The growth in retail lending - already exceeding 30 percent across the domestic banking system this year - is raising concerns that Russians are overstretching themselves and banks will be stuck with bad loans.
Rival Sberbank's (SBER.MM) latest quarterly results showed strong retail lending with the fastest pace coming from unsecured loans to purchase items such as TVs.
VTB said provisions for possible non-performing loans rose to 12.7 billion roubles for the third quarter from 8 billion a year ago.
Its loan growth before provisions stood at 4.1 percent since the start of the year with the corporate book down 0.4 percent and retail lending up 24.6 percent, lifting net interest income.

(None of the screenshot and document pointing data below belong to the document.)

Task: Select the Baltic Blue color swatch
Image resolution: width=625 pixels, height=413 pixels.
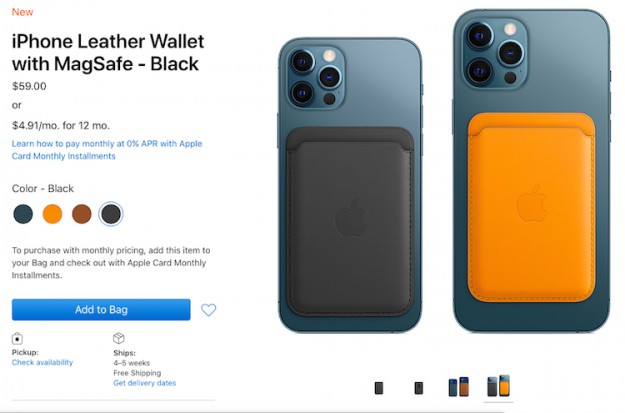Action: click(23, 214)
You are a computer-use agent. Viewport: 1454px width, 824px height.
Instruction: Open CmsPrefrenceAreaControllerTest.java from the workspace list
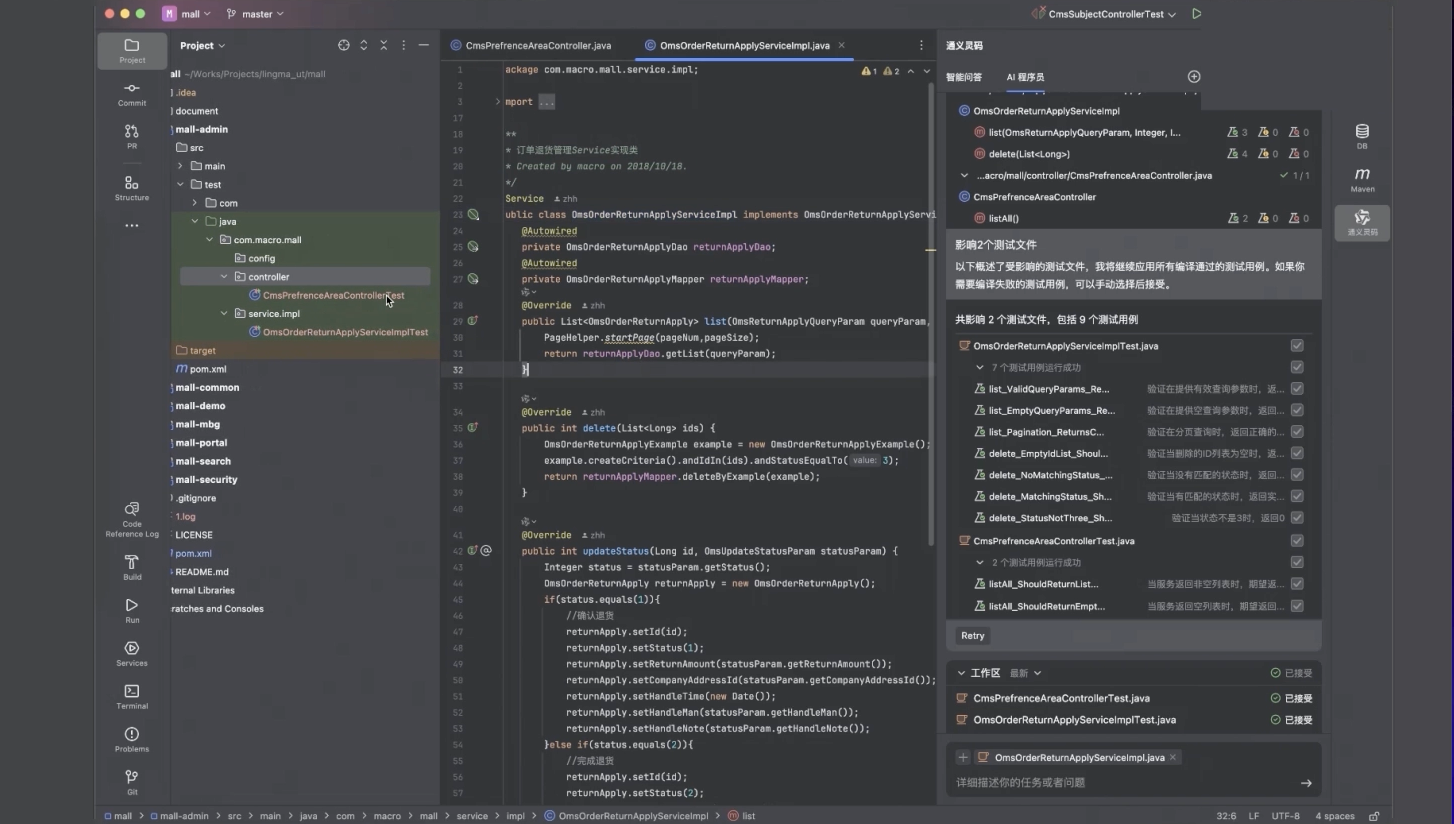[1061, 699]
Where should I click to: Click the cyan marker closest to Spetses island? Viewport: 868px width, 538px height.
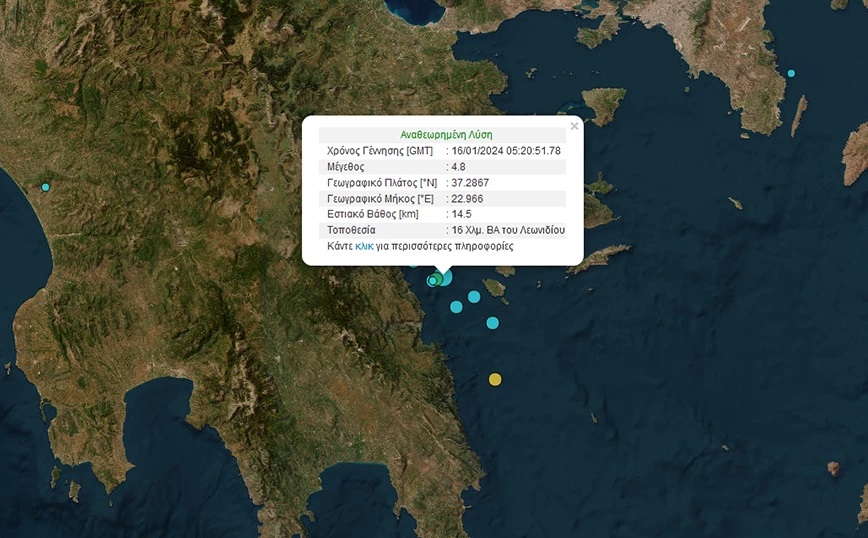coord(474,296)
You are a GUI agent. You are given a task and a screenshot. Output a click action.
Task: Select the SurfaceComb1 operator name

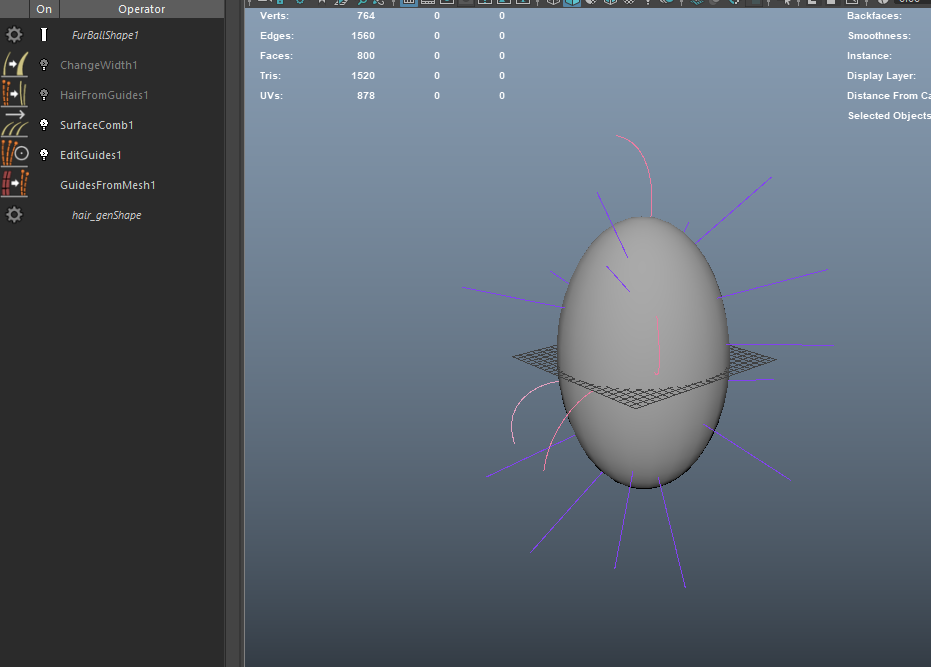tap(96, 125)
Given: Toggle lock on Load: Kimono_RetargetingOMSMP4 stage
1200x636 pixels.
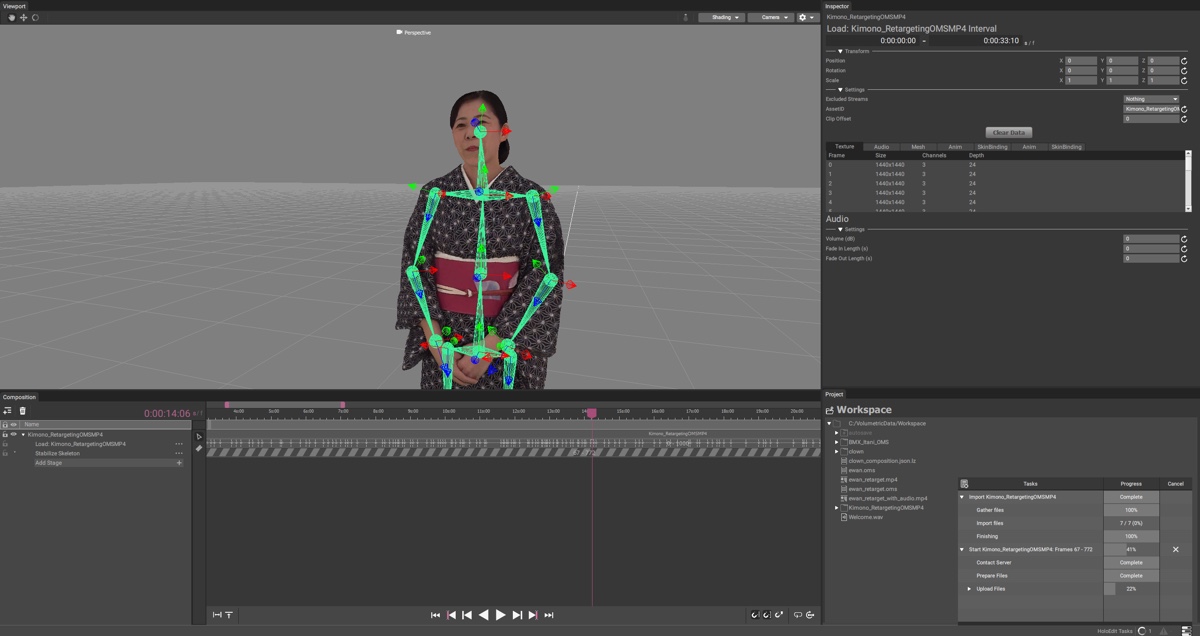Looking at the screenshot, I should coord(5,444).
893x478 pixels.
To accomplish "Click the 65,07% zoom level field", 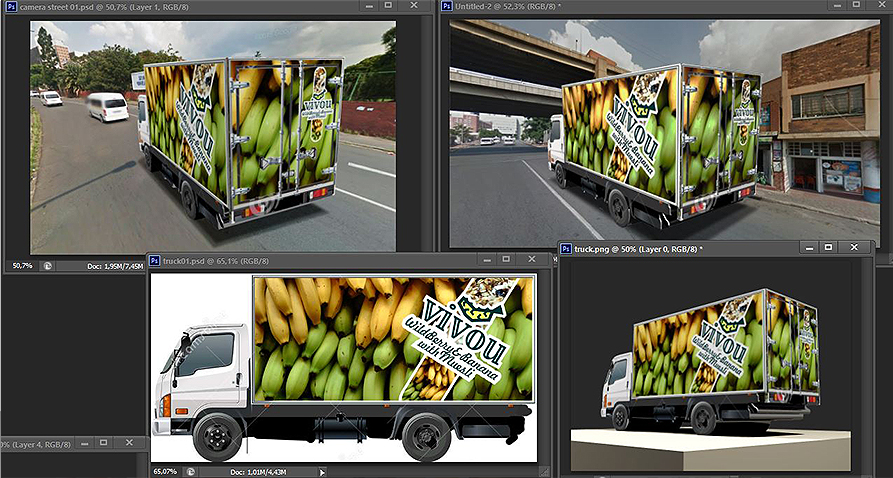I will pyautogui.click(x=165, y=470).
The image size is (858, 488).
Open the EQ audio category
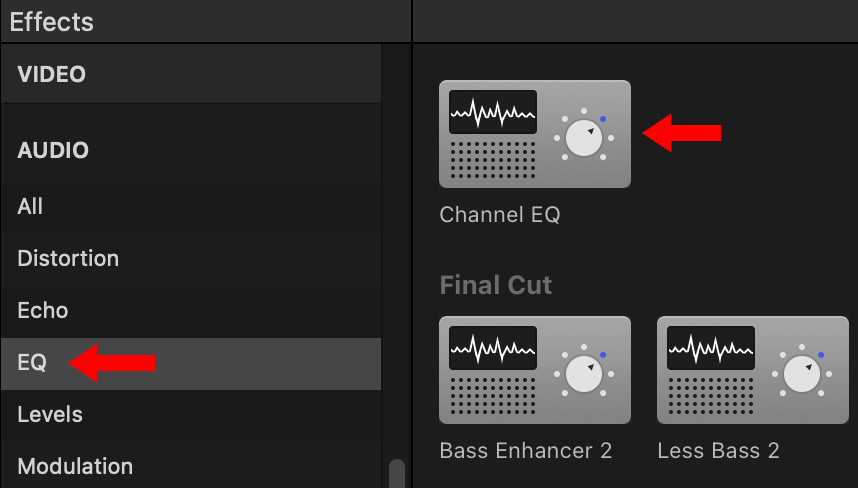[x=191, y=363]
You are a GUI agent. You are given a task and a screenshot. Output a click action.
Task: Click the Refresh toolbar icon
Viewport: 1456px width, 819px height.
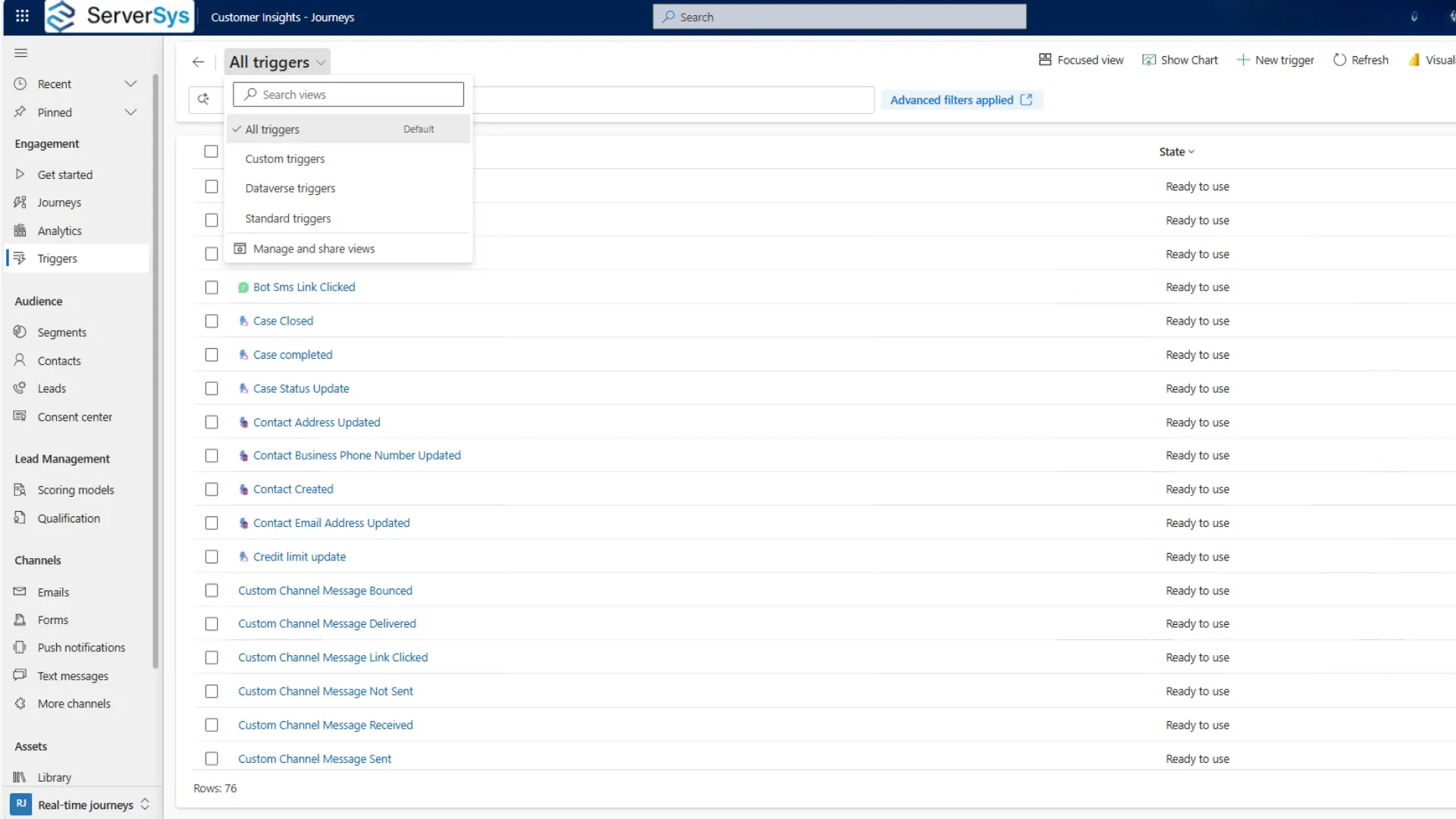coord(1339,60)
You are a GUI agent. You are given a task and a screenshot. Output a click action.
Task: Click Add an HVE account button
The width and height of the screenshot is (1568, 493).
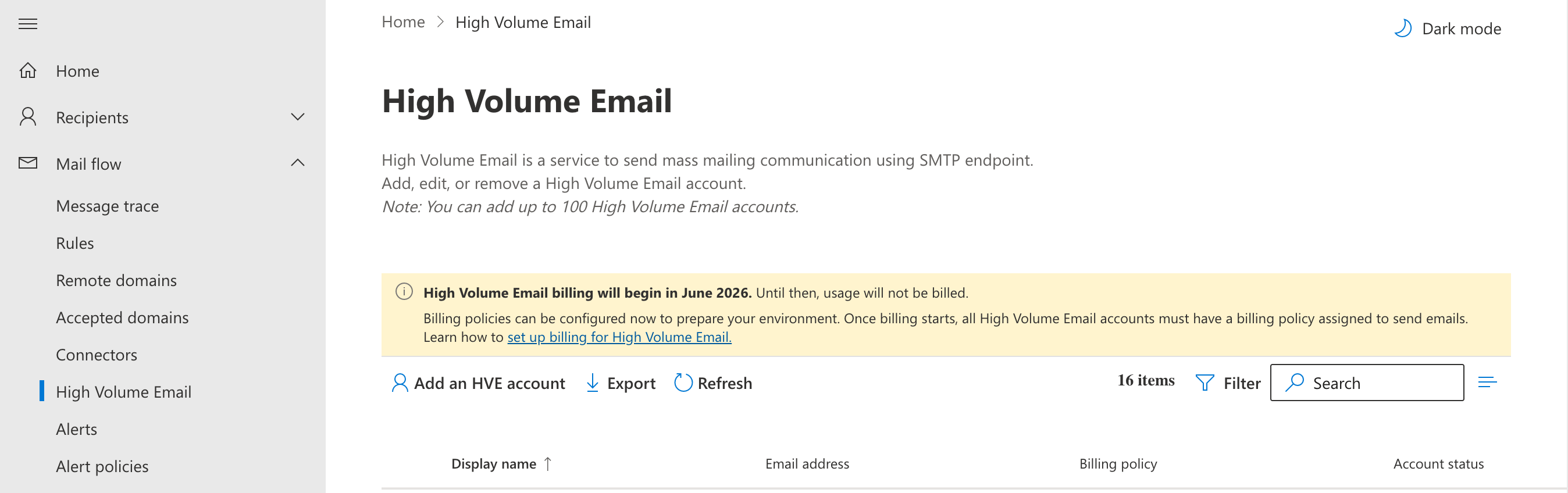point(479,383)
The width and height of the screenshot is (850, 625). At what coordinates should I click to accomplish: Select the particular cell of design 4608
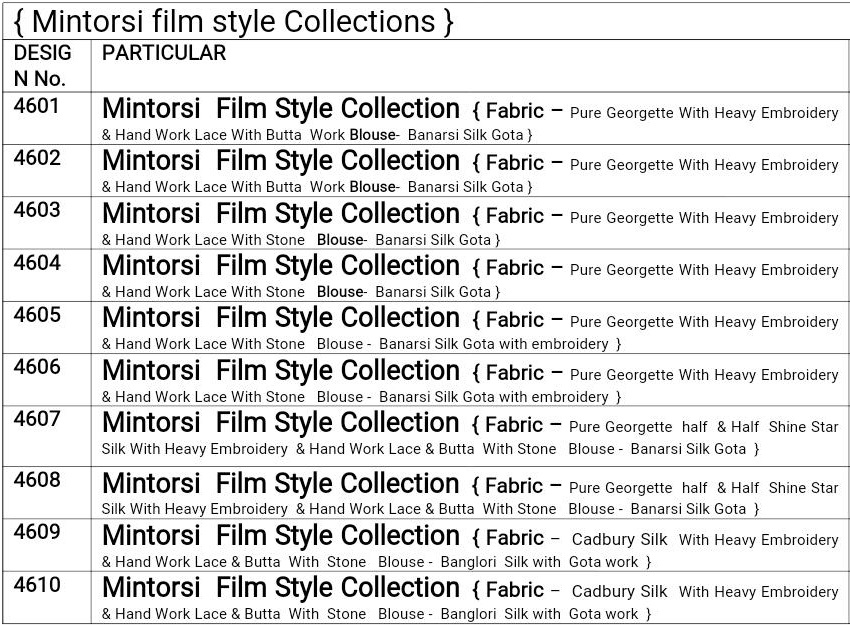click(x=470, y=496)
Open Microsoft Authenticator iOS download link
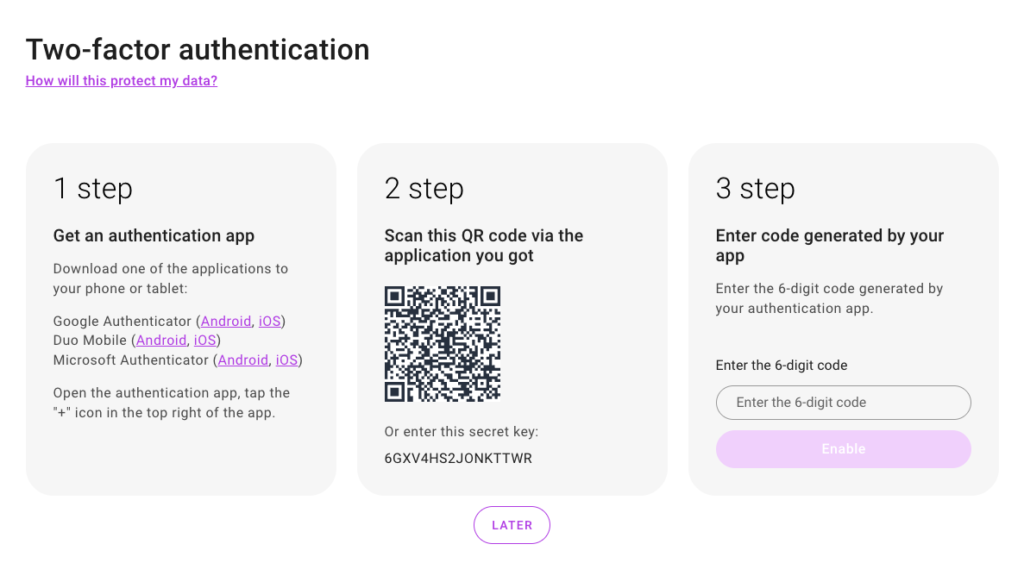 (287, 360)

Net interest income, the difference between interest earned and interest paid, rose almost 15 percent year-on-year to 61.9 billion roubles in the third quarter, raising net profit to 26.6 billion roubles ($864.5 million) from 19 billion last year.
A Reuters poll of analysts forecast it would post 20.4 billion roubles. [ID:nL5E8NH65Y] VTB's net interest margin stood at 4.1 percent in the third quarter, flat from the previous quarter.
The bank's full-year profit - which it earlier forecast at over 100 billion roubles - could be supported by selling a 20 percent stake in iron ore miner Metalloinvest it bought last year. Dmitry Pyanov, senior vice-president, said the bank would likely make only a small profit on the deal.
VTB bought the stake in Metalloinvest - controlled by the country's richest man Alisher Usmanov - for a price of between $2 billion and $3 billion.
Russian banks are showing the highest lending growth - of around 60 percent - in consumer loans, according to the central bank, which expects the boom to last for two more years.
The regulator has warned it plans to demand tougher provisions to guard against default in the lowest-risk category of retail loans.
Rapid retail lending is eroding banking capital, a liquidity cushion needed to absorb possible shocks. Since the beginning of the year, banking capital is up only 10.7 percent, underperforming growth in lending.
VTB said its Tier 1 capital stood at 9.3 percent as of September 30, up from 9.0 percent from December 31. To improve its capital, the bank issued perpetual bonds earlier this year. <ID:ID:nL5E8M2A11>
Moos said VTB would issue additional shares next year if market conditions allowed, with proceeds going towards bolstering the bank's capital to enable it to expand lending.
The state sold a 10 percent stake in VTB last year for $3.3 billion and plans to cut its stake by another 10 percent.
CEO Andrei Kostin has said that the offering could raise at least $2 billion.